Study 2: Myung-Guk Han et al. “Identification of Coronavirus Isolated from a Patient in Korea with COVID-19”, Osong Public Health and Research Perspectives, February 2020 Replying Author: Myung-Guk Han Date: May 6, 2020 Answer: “We could not estimate the degree of purification because we do not purify and concentrate the virus cultured in cells.”
Study 3: Wan Beom Park et al. “Virus Isolation from the First Patient with SARS-CoV-2 in Korea”, Journal of Korean Medical Science, February 24, 2020 Replying Author: Wan Beom Park Date: March 19, 2020 Answer: “We did not obtain an electron micrograph showing the degree of purification.”
Study 4: Na Zhu et al., “A Novel Coronavirus from Patients with Pneumonia in China”, 2019, New England Journal of Medicine, February 20, 2020 Replying Author: Wenjie Tan Date: March 18, 2020 Answer: “[We show] an image of sedimented virus particles, not purified ones.”
Regarding the mentioned papers it is clear that what is shown in the electron micrographs (EMs) is the end result of the experiment, meaning there is no other result that they could have made EMs from.
That is to say, if the authors of these studies concede that their published EMs do not show purified particles, then they definitely do not possess purified particles claimed to be viral. (In this context, it has to be remarked that some researchers use the term “isolation” in their papers, but the procedures described therein do not represent a proper isolation (purification) process. Consequently, in this context the term “isolation” is misused).
Thus, the authors of four of the principal, early 2020 papers claiming discovery of a new coronavirus concede they had no proof that the origin of the virus genome was viral-like particles or cellular debris, pure or impure, or particles of any kind. In other words, the existence of SARS-CoV-2 RNA is based on faith, not fact.

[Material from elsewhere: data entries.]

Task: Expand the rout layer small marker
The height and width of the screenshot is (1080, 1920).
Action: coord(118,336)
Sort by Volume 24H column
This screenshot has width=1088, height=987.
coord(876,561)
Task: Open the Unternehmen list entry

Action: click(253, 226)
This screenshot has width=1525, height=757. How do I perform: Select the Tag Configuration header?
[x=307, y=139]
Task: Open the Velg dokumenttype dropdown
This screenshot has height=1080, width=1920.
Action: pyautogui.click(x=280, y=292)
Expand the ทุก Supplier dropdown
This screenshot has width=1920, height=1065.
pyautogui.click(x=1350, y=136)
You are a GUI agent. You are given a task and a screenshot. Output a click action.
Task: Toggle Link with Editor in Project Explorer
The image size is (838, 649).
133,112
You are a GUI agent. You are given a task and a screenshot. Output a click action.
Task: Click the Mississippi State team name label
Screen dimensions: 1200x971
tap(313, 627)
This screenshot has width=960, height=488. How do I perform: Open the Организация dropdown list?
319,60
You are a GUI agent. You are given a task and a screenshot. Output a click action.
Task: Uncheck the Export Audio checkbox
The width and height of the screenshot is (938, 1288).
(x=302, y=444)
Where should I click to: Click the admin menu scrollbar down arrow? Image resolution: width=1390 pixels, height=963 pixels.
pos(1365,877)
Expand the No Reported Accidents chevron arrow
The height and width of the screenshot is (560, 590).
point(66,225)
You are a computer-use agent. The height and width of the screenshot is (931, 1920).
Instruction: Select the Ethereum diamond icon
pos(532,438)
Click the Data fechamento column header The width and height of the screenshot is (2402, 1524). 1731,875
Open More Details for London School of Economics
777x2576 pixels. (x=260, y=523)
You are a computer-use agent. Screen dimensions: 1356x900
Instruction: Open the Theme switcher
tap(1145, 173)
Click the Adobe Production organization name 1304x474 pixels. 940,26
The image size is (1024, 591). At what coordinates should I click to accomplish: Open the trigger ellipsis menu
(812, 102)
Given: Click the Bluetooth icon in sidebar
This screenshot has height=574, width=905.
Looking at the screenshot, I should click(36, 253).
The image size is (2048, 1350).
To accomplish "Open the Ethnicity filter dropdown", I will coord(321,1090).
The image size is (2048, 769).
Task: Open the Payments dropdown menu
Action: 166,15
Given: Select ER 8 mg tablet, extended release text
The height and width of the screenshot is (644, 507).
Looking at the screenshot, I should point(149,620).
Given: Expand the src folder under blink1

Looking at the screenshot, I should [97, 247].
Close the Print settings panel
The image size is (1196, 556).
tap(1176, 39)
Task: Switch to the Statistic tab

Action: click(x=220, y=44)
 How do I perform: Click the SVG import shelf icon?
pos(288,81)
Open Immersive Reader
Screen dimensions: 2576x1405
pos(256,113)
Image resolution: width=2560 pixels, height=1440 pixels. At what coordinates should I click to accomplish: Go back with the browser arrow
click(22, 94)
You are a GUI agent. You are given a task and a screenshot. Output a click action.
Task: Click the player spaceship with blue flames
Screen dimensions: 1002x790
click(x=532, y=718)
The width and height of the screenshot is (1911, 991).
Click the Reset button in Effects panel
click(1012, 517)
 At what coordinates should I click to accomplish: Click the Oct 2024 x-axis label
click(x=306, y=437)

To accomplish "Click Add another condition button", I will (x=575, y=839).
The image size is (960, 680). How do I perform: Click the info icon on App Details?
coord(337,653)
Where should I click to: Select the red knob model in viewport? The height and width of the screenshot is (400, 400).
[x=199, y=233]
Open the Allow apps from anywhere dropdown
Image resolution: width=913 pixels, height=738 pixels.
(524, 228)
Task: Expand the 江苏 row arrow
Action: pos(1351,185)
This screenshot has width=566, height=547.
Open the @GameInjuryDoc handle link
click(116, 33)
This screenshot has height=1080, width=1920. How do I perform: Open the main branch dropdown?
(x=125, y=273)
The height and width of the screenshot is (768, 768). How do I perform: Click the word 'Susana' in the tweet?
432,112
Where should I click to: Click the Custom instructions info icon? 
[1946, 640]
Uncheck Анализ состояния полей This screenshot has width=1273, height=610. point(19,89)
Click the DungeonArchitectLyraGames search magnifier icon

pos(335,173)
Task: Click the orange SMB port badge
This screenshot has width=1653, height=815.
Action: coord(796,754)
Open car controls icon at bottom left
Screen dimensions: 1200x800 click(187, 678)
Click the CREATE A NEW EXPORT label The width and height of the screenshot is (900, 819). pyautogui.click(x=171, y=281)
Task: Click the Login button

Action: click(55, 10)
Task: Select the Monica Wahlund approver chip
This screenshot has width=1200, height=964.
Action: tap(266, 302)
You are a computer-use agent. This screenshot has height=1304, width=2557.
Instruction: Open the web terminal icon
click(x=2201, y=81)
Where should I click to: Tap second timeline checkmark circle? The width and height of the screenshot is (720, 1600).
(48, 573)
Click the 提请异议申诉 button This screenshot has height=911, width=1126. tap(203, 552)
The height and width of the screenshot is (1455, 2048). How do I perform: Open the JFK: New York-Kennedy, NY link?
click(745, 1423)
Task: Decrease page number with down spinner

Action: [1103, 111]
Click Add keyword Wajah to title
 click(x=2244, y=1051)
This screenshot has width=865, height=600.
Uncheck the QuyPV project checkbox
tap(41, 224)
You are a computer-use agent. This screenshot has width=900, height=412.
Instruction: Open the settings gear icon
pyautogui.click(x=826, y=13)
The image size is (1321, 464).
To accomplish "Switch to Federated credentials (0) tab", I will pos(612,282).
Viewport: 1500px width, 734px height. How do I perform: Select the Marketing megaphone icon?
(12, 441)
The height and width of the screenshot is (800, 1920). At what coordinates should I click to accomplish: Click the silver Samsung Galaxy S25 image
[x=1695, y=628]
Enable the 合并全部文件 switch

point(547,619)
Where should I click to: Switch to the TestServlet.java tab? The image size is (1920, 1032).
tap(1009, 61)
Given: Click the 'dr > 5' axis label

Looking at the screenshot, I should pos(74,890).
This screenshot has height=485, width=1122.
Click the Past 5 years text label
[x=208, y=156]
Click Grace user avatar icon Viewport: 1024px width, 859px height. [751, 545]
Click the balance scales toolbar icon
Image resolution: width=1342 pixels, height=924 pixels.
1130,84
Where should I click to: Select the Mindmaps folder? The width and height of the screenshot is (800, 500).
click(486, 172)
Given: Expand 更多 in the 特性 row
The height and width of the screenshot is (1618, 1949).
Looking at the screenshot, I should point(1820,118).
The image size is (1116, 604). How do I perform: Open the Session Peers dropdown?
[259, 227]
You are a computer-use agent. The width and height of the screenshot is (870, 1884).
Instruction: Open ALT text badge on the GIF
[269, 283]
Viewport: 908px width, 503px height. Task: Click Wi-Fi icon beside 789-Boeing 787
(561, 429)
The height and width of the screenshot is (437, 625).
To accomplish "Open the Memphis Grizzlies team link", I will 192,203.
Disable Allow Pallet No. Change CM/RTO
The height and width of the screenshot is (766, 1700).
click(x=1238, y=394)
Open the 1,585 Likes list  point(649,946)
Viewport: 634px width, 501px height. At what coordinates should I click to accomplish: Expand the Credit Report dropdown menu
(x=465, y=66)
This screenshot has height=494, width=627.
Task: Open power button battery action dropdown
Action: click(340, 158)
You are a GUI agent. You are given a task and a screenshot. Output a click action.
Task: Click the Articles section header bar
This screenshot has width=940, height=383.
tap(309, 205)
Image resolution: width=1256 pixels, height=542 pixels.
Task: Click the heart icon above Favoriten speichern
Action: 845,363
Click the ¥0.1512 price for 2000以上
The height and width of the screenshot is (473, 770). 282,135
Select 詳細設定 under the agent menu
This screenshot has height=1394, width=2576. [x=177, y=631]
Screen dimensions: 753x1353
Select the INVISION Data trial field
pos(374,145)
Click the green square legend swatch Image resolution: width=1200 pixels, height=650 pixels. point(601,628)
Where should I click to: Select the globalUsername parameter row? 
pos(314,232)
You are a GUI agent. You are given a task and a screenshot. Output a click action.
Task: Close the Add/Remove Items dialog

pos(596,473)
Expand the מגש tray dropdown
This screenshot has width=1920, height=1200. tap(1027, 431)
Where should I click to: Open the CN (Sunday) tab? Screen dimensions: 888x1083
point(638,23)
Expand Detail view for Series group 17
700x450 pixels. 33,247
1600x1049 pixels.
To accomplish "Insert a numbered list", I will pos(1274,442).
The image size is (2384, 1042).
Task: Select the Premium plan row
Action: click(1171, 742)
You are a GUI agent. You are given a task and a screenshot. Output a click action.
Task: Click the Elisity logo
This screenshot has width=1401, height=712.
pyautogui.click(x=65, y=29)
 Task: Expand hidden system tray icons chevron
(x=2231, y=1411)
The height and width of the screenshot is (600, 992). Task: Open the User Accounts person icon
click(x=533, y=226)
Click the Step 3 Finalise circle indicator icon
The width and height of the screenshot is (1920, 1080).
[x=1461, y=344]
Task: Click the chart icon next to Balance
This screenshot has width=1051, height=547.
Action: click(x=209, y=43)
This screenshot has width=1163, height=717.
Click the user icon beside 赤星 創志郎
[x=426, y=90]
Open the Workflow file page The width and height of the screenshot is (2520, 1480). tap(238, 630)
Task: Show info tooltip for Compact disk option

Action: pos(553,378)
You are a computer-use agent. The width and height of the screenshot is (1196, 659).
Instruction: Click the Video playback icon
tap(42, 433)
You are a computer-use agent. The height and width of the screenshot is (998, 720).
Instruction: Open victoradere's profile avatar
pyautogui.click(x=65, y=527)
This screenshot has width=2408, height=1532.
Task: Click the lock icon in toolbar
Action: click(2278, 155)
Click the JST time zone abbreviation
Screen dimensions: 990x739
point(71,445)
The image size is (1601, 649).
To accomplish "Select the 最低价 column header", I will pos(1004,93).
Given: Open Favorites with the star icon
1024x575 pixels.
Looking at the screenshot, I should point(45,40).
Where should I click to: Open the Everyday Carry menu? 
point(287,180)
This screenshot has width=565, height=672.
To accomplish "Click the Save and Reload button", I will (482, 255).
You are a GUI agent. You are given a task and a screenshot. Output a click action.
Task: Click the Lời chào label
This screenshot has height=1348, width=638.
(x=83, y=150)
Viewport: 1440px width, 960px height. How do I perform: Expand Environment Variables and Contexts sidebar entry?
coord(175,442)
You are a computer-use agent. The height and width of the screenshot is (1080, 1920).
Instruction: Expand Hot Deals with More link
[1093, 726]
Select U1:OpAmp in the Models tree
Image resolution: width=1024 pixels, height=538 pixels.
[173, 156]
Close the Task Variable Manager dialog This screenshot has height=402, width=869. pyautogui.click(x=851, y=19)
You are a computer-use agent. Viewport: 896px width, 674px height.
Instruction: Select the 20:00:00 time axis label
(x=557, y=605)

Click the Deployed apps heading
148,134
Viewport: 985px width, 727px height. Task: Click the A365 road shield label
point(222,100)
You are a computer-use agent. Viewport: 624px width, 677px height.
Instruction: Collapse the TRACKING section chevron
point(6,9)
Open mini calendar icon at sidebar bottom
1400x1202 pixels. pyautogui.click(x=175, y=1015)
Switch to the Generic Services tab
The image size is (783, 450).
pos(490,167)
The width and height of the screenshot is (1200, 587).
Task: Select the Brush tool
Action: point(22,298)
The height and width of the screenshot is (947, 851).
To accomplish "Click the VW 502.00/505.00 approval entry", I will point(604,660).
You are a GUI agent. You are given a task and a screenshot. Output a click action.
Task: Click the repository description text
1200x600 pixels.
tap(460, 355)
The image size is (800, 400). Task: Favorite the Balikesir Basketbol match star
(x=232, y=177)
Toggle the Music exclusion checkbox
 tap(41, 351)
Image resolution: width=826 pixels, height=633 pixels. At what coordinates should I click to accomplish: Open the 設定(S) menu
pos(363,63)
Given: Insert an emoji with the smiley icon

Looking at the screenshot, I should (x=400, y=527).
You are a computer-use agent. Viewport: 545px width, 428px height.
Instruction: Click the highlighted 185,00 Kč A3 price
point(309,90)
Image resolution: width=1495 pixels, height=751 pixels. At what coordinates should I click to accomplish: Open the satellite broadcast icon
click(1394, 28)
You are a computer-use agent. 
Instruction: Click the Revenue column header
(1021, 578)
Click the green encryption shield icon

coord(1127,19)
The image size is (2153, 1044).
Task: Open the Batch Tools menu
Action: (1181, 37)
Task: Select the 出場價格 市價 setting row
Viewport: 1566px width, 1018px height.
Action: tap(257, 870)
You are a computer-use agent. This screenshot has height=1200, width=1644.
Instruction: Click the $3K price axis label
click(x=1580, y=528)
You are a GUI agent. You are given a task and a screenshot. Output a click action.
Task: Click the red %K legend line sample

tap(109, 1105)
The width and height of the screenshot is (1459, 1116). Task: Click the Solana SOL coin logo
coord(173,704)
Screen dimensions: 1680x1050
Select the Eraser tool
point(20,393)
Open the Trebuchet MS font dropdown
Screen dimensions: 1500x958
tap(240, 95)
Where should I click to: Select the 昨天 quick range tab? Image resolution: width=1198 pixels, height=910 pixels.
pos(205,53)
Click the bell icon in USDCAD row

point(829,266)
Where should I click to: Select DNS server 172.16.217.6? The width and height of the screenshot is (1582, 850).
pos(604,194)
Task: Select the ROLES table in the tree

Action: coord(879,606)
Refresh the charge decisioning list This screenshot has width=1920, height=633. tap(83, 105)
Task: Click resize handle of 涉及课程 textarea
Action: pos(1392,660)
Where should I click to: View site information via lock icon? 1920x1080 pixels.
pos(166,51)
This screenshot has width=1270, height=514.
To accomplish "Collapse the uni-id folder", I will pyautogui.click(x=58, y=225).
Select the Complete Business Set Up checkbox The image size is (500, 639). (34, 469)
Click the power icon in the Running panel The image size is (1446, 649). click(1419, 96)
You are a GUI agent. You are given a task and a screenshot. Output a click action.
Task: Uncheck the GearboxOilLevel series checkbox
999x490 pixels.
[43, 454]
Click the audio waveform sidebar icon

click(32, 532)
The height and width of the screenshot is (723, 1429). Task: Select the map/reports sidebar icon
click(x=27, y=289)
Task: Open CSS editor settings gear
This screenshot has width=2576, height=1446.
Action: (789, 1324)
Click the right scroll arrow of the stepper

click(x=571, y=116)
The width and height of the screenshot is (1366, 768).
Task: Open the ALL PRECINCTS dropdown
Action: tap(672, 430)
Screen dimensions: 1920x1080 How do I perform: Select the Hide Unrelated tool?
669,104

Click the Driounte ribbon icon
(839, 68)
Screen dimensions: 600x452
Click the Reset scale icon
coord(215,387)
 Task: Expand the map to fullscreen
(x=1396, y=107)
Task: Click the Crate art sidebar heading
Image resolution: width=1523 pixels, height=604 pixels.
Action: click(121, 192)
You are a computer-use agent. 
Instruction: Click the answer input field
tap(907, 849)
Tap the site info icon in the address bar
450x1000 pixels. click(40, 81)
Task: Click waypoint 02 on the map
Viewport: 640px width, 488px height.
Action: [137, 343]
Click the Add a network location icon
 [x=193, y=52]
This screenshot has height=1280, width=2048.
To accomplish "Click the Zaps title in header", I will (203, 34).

We have also contacted Dr Charles Calisher, who is a seasoned virologist. In 2001, Science published an “impassioned plea…to the younger generation” from several veteran virologists, among them Calisher, saying that:
[modern virus detection methods like] sleek polymerase chain reaction […] tell little or nothing about how a virus multiplies, which animals carry it, [or] how it makes people sick. [It is] like trying to say whether somebody has bad breath by looking at his fingerprint.”[3]
And that’s why we asked Dr Calisher whether he knows one single paper in which SARS-CoV-2 has been isolated and finally really purified. His answer:
I know of no such a publication. I have kept an eye out for one.”[4]
This actually means that one cannot conclude that the RNA gene sequences, which the scientists took from the tissue samples prepared in the mentioned in vitro trials and for which the PCR tests are finally being “calibrated,” belong to a specific virus — in this case SARS-CoV-2.
In addition, there is no scientific proof that those RNA sequences are the causative agent of what is called COVID-19.
In order to establish a causal connection, one way or the other, i.e. beyond virus isolation and purification, it would have been absolutely necessary to carry out an experiment that satisfies the four Koch’s postulates. But there is no such experiment, as Amory Devereux and Rosemary Frei recently revealed for OffGuardian.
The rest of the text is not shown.